Until now, the SAT has covered so much material that most students do not complete the test. But because of the recent experience with administering tests digitally, the organization had the opportunity to experiment with the length of the test. It found that allowing students to have more time to answer fewer questions created room for more success, and it decided to make these changes permanent. Starting with 2024, the board predicts that 97% of students will finish the new test.
The author of the piece, Adam Grant, lays out an argument against time pressure on tests, and I mostly agree with him. According to Grant, timed tests assess how well students perform under stress, thus underestimating the capabilities of many students. Yet many situations call for care and deliberation. Anybody who has ever had a job that requires them to be “detail-oriented” can attest to that fact.
New evidence shows that although smarter people are faster at solving easy problems, they’re actually slower to finish difficult ones. They’re well aware that haste makes waste, and they don’t want to sacrifice accuracy for speed. You wouldn’t want a surgeon who rushes through a craniectomy, or an accountant who dashes through your taxes. Even for the many jobs in which people are judged on speed, there’s no evidence that doing algebra under time pressure is useful preparation. Although it pays to be quick, it also pays to be determined, disciplined and dependable.

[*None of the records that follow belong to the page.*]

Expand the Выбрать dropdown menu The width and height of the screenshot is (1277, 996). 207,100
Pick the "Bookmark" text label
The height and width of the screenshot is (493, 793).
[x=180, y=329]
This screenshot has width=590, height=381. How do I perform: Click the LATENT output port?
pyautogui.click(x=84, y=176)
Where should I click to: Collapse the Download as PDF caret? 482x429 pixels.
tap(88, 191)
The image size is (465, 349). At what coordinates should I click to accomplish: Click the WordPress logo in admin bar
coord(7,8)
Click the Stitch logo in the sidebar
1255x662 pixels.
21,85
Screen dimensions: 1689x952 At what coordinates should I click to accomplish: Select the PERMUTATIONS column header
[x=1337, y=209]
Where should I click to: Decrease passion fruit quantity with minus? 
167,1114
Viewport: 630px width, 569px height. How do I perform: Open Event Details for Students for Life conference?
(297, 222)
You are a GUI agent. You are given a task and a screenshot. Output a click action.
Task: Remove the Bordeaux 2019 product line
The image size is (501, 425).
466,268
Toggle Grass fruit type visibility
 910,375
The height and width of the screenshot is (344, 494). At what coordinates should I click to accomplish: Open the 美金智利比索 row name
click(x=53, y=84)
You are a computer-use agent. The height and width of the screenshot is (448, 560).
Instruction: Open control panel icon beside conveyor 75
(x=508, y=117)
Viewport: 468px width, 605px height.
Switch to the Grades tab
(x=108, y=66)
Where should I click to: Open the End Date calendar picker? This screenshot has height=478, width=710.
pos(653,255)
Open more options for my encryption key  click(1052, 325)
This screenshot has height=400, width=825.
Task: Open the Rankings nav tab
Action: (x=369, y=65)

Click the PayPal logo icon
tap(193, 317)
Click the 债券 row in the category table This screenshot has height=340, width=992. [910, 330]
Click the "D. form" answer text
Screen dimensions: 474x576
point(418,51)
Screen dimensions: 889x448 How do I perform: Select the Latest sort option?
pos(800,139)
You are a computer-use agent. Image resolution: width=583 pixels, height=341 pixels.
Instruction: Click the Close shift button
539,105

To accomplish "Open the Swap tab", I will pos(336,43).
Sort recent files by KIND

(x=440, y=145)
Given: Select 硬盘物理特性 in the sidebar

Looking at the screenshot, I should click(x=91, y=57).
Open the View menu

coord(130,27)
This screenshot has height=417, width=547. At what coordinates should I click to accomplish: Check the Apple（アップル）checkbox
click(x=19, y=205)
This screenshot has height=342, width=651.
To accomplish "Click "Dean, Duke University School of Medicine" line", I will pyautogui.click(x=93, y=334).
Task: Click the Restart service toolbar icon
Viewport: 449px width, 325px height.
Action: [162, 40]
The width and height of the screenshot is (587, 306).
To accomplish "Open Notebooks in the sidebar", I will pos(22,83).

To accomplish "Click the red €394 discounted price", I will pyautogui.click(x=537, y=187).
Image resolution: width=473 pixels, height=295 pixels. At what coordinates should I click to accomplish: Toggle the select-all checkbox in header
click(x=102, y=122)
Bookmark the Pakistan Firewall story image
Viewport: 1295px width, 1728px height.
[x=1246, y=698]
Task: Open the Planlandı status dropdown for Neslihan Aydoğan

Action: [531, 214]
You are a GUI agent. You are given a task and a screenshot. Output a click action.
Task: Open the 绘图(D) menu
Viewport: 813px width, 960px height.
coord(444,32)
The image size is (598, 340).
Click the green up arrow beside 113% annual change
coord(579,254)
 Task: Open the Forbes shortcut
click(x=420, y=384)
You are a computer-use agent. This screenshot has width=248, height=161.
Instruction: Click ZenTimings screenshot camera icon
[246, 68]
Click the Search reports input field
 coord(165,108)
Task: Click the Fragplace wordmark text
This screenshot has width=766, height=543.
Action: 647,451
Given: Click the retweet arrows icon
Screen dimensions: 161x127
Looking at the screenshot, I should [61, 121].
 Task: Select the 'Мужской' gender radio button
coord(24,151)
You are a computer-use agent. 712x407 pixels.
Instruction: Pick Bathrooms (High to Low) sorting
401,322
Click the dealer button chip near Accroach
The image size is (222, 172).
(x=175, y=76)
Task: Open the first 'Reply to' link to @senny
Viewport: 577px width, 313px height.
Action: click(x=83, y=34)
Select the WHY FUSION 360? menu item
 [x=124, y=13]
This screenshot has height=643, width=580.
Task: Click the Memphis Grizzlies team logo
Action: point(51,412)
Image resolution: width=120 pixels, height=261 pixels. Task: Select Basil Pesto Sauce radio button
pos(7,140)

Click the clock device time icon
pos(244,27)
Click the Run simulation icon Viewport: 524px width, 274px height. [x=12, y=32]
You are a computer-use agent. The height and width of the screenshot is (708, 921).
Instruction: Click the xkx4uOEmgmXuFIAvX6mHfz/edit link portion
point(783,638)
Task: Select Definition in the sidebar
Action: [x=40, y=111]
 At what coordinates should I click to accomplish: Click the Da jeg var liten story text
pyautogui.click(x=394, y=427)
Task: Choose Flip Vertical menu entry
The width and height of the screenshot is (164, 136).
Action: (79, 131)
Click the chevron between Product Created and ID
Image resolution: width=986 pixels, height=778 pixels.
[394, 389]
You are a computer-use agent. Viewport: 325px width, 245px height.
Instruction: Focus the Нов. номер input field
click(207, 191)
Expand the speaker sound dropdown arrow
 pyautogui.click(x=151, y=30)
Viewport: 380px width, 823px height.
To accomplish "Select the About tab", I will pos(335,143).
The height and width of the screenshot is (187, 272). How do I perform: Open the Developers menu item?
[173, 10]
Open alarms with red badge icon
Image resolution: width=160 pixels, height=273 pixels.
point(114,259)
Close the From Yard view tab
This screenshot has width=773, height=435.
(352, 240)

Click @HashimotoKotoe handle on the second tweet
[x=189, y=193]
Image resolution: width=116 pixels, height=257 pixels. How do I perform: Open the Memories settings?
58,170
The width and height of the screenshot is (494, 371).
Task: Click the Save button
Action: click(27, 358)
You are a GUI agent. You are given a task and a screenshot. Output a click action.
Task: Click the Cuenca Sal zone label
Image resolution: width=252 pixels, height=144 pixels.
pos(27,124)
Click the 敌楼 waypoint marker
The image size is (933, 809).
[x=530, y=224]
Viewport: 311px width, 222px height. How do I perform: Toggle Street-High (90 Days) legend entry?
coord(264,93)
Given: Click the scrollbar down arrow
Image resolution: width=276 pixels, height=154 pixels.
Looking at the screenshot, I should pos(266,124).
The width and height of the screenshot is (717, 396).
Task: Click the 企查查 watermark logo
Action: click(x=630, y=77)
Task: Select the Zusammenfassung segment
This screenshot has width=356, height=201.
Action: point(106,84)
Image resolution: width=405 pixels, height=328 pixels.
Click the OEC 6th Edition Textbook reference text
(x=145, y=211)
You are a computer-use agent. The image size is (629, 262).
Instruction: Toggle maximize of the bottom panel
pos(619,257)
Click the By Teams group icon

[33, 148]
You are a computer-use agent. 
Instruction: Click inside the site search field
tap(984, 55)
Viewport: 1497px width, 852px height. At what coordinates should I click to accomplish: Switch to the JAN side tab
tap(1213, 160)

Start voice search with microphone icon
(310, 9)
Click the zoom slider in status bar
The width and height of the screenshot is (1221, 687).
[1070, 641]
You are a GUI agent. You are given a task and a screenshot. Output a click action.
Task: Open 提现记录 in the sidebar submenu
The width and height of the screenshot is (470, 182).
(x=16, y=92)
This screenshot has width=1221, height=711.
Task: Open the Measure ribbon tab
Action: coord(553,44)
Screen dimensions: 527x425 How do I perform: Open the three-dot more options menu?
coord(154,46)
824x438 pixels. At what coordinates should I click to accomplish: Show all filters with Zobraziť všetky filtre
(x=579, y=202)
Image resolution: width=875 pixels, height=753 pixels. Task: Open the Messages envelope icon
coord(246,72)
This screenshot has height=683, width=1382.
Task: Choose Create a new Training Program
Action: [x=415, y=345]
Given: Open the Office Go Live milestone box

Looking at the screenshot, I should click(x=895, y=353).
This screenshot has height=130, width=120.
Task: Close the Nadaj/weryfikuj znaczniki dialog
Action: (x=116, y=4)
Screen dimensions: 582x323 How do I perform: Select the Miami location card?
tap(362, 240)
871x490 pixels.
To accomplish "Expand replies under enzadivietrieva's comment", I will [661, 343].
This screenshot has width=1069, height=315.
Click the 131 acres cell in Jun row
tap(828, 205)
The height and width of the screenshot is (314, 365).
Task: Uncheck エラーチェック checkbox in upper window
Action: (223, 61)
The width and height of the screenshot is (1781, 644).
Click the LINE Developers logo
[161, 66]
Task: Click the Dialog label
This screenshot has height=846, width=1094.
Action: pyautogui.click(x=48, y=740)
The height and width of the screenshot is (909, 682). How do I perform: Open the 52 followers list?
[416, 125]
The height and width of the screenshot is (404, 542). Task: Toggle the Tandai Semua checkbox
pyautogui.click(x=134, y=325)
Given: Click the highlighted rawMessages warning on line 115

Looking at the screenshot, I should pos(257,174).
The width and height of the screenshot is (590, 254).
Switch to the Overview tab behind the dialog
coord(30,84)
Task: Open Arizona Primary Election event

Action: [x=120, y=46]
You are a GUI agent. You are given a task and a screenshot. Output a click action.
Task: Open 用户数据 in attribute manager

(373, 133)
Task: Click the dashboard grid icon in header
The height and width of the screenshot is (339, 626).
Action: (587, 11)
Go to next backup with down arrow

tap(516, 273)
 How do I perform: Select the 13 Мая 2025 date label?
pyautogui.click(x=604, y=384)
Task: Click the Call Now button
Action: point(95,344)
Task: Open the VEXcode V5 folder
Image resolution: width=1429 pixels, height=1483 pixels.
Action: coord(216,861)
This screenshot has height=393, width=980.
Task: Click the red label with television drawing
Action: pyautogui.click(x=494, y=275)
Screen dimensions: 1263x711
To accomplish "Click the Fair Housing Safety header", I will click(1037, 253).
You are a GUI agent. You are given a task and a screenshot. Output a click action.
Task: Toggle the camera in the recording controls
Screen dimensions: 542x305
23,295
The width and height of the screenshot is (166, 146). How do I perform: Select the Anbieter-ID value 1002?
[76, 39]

As a tutor of children, I applaud the change in the most important standardized test in the country. Allowing more time on that test, and all tests set up similarly so students know have experience with such a test, will create a better environment for students to show what they know.
I tell children specifically that there are some problems that are meant to be difficult and that take some time to think through. Some kids think they have to know immediately if a word problem means “add, subtract, multiply, or divide,” whereas often figuring out how to solve the problem is precisely the skill being tested. Doing so often involves reading carefully and, as one of my students once put it, pretending you are there.
On the other hand, there are some areas where, if possible, it pays to be quick, almost automatic. I make sure students I work with can spit out math facts (addition, subtraction, multiplication, and division) quickly, an ability that ultimately requires memorization. Just like young readers have to memorize the sounds made by each letter, blend, and digraph, young math students need to memorize the basic arithmetic facts. Doing so allows them to move onto higher-level activities that require reasoning and deliberation. Likewise, young algebra students need to memorize (eventually, not at first) the order of operations and steps for solving equations.
In all areas of learning there are skills we eventually learn to do quickly and some in which we must take our times to think things through. I’m glad the College Board is recognizing the value of both kinds of skills.